_What to work on:_ When you reach the line that contains "The width and" below, transcribe it and each line after it word for word to the end of the records, omitting pictures.

Dataset items
--------------------

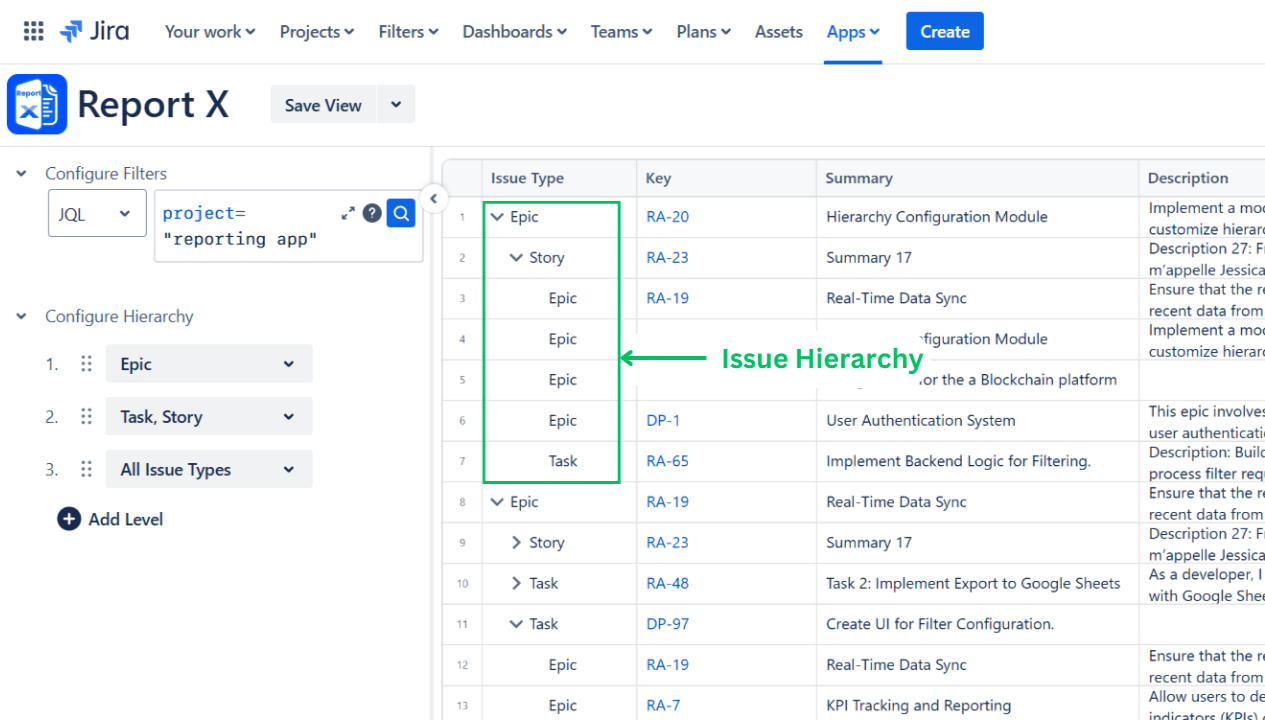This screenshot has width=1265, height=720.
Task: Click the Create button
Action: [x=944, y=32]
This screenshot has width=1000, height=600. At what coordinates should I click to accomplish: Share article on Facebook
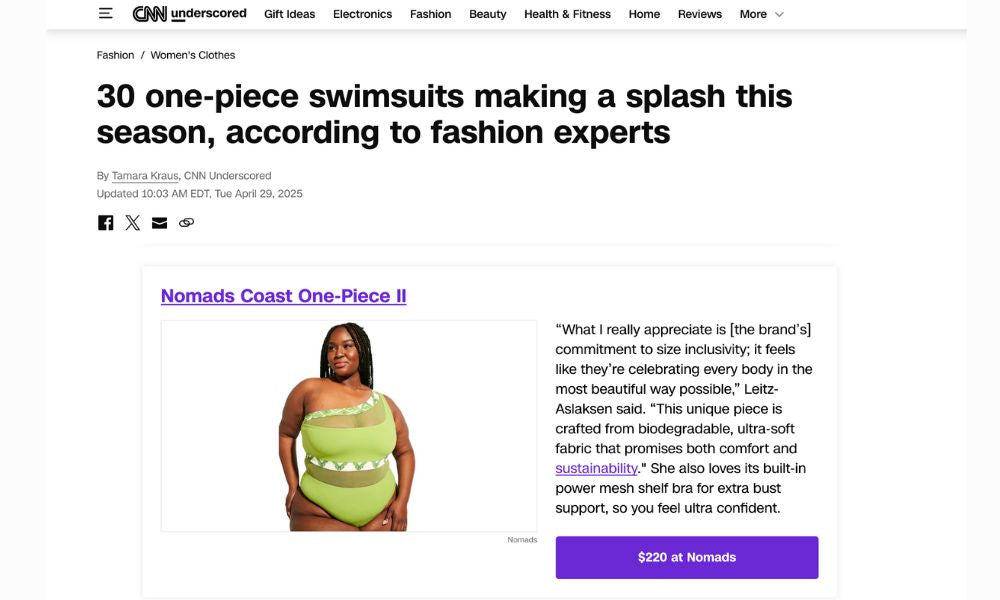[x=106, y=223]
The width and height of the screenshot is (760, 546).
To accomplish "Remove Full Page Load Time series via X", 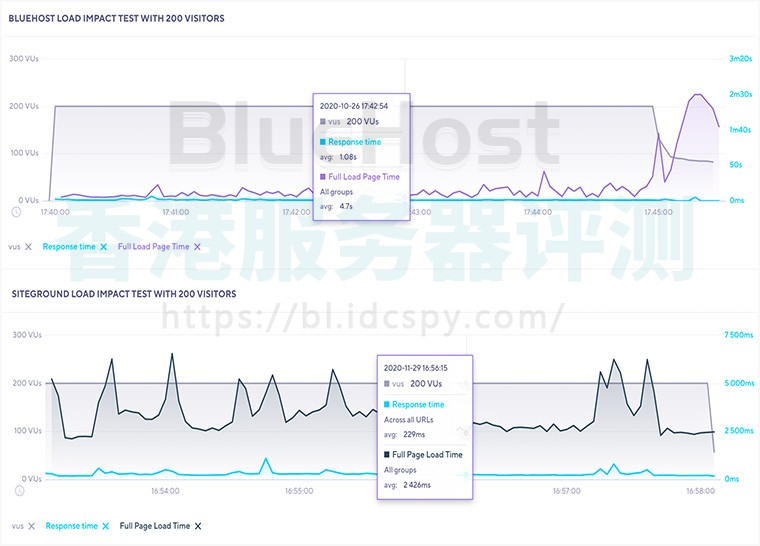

--------------------

_Your solution:_
The width and height of the screenshot is (760, 546).
To accomplish "Remove Full Page Load Time series via X", 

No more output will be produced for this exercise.